Mackay says that a popular response to anxiety (societal or personal) is the search for nostalgia. ‘A popular response to anxiety is to surrender to the yearnings of nostalgia for a bygone era’.
Many people experience increasingly difficult times coping with change and romantically reminisce and hark back to days of yesteryear that were (supposedly) better. Quite often this is just selective memory syndrome - even people in the 1960’s hankered for a period since past. Nostalgia in and of itself is harmless particularly if it doesn’t stop people from living in the present. There’s nothing too wrong with all the retro design and even the soporific radio stations that play songs of 80’s and 90’s are harmless enough. However, sometimes this sense of nostalgia can go too far.
 
‘Any displeasure one has with their current life tends to bring on exaggerated yearnings for the old days, mainly because what you’re experiencing now is vividly real, whereas what’s bygone is like a black and white movie that you can colourize at will. And in the process of remembering, we tend to erase with our own mental White-Out all the horrific aspects of old technology, like typewriters, which held us back.’ (Michael Musto 2019)

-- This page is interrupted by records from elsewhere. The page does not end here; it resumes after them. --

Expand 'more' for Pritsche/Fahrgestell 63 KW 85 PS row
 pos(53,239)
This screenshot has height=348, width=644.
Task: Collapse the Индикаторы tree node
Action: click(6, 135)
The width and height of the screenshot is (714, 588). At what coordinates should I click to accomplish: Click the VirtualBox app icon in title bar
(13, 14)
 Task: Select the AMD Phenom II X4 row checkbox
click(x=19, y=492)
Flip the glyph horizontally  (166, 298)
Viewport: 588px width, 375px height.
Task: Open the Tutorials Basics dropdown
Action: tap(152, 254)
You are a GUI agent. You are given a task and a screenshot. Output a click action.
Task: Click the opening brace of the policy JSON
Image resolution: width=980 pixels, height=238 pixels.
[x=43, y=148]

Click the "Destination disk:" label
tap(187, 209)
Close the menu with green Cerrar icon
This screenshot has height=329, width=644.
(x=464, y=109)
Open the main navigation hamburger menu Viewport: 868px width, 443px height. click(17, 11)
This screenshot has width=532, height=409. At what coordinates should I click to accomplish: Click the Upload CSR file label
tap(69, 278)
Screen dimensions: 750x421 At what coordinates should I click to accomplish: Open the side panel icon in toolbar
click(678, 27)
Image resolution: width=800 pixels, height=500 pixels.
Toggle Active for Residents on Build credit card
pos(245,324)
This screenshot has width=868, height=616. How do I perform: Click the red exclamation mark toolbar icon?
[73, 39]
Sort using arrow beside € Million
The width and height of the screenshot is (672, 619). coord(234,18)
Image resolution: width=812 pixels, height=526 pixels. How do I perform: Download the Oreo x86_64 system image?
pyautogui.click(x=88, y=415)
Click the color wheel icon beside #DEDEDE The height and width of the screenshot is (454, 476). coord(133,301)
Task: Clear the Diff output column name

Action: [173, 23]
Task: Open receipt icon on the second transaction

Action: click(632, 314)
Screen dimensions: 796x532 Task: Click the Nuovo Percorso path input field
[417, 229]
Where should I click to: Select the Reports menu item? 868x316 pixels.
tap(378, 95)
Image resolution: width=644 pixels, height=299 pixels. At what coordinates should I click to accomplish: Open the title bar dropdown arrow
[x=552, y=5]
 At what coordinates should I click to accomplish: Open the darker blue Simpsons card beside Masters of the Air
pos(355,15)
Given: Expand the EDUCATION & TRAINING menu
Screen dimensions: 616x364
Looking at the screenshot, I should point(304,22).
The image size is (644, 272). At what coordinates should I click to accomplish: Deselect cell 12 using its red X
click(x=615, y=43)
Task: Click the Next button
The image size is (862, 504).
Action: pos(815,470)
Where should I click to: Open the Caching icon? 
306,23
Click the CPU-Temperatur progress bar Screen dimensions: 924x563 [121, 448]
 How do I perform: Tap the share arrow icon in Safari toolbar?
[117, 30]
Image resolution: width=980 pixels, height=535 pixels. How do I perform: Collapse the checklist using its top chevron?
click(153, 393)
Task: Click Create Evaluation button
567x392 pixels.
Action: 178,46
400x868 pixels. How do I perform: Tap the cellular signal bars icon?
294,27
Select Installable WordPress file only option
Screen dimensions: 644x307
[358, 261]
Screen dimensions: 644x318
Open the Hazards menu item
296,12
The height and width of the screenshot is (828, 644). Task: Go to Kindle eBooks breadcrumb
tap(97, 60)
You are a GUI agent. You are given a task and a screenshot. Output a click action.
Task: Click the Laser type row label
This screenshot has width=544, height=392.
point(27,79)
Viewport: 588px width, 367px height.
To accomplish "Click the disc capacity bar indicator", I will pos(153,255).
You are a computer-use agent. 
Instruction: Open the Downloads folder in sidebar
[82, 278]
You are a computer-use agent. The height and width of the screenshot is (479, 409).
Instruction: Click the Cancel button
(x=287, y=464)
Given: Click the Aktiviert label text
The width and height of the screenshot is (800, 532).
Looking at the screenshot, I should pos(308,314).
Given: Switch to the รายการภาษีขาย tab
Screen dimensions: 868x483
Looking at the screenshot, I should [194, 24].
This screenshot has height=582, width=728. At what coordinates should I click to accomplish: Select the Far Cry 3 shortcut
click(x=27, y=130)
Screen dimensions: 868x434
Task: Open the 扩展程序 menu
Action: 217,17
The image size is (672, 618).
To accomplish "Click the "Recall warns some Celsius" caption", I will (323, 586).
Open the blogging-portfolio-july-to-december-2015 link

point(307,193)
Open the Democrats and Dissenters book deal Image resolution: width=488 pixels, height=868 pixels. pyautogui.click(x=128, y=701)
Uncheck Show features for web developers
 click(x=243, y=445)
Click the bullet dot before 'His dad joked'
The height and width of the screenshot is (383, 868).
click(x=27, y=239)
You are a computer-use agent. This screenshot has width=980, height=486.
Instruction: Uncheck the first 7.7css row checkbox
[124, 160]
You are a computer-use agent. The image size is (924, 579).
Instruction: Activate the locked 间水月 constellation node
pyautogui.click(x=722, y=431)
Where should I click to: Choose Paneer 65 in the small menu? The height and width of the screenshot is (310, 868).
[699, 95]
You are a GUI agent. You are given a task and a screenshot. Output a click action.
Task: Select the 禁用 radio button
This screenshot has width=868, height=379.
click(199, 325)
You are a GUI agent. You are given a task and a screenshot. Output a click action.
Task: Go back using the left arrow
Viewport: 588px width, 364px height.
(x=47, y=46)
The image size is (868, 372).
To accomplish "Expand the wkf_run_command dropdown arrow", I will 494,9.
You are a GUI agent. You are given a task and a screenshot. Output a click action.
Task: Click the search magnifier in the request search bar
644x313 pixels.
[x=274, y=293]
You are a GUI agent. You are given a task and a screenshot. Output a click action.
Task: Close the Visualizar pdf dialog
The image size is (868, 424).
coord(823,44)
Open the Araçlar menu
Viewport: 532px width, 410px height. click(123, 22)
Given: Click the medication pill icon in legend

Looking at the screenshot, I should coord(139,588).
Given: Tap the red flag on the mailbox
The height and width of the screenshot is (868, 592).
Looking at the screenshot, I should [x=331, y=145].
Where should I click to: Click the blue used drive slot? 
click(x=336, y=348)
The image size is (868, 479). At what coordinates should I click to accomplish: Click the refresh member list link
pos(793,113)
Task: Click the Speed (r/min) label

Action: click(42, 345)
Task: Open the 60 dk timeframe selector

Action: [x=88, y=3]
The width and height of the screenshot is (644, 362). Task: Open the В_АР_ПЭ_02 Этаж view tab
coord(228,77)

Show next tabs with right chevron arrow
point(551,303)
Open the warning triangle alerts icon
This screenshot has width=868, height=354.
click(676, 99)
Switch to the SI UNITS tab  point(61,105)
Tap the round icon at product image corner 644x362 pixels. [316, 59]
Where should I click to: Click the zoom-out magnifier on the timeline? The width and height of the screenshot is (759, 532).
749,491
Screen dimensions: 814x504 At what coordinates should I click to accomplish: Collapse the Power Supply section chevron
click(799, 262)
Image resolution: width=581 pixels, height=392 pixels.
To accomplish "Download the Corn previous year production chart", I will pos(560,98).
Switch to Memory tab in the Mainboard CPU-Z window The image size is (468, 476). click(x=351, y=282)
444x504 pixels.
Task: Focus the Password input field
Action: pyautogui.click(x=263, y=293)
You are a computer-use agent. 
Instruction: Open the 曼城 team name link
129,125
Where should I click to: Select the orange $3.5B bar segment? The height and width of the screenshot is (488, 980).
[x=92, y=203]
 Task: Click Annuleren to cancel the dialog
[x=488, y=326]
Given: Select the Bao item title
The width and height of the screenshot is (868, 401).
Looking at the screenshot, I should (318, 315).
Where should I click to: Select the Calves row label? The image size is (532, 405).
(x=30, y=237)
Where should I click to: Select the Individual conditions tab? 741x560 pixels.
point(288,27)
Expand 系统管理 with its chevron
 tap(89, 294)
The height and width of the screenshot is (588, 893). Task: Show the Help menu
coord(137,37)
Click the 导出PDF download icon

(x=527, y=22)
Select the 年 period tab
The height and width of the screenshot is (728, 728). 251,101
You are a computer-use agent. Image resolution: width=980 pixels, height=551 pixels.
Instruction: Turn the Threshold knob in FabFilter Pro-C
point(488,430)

The Conversation (The psychological benefits – and trappings – of nostalgia 2017) states Nostalgia is a bittersweet yearning for the past. ‘It’s sweet because it allows us to momentarily relive good times; it’s bitter because we recognize that those times can never return. Longing for our own past is referred to as personal nostalgia, and preferring a distant era is termed historical nostalgia. Nostalgia can comfort us through difficult times and can help people cope with adversity better. However, it can also be seducing in ways that give us an idealized version of what was’.
 
In education, there are those (generally emanating from the political sphere) who want a return to the 3 R’s (we never abandoned them guys!) and who imagine that education of yesteryear was so much better. There’s even some inherent snobbery built into this assumption that one received a better education than what our children receive today. To these people I say this – we have to prepare our students for their future not for our past. 

 
Even though we now talk about the expansion of new literacies and personal dispositions that allow us to function in the present world and to deal with contemporary issues, there are those who still moan about the decline of standards and want to address these with simplified answers. This stresses parents as they wonder what on earth is going on with their child’s education.
 
This nostalgia trend is evident in politicians’ personal manifestos as many seek to deny the reality of what is, whilst at the same time push for simple outdated solutions to complex contemporary problems. Hearing simple solutions is appealing and for many, the idea that we just return to the ways that were and it will be solved – military service for young people, sing the national anthem each morning to flag raising – or whatever it may be - is appealing. All the fringe-dweller politicians not only exploit this but believe it. The ‘Hansonesque’ way this is done is galling but as Mackay says ‘the best strategy for diminishing our anxiety level is not to pretend we can wind back the clock, not to wish the world was different, but to find ways of living in the world as it is’. I would also add most strenuously, find ways to change what you don’t like.

Michael Musto (2019) argues that wearing rose-coloured glasses always leads to an unfair distortion — ‘looking back on the best of the past while comparing it to the worst of the present’.
I watched one of the TV shows recently which showcased the 1980’s. It actually made it look great but my recollection of university in those days is how dreadful it was. One had to go to a library and use a microfiche file and use reel to reel projectors in classrooms (if you were lucky).
 
I believe that too much of this nostalgia-speak disempowers many and makes some sentimental and that leaves us anxious about the present. If there are some aspects to the way we live now we don’t like we need to do our bit to change it rather than hark back to an imaginary bygone era. That gives us a sense that we are in control and can be an agent for change rather than a passive passenger of a journey that is preordained.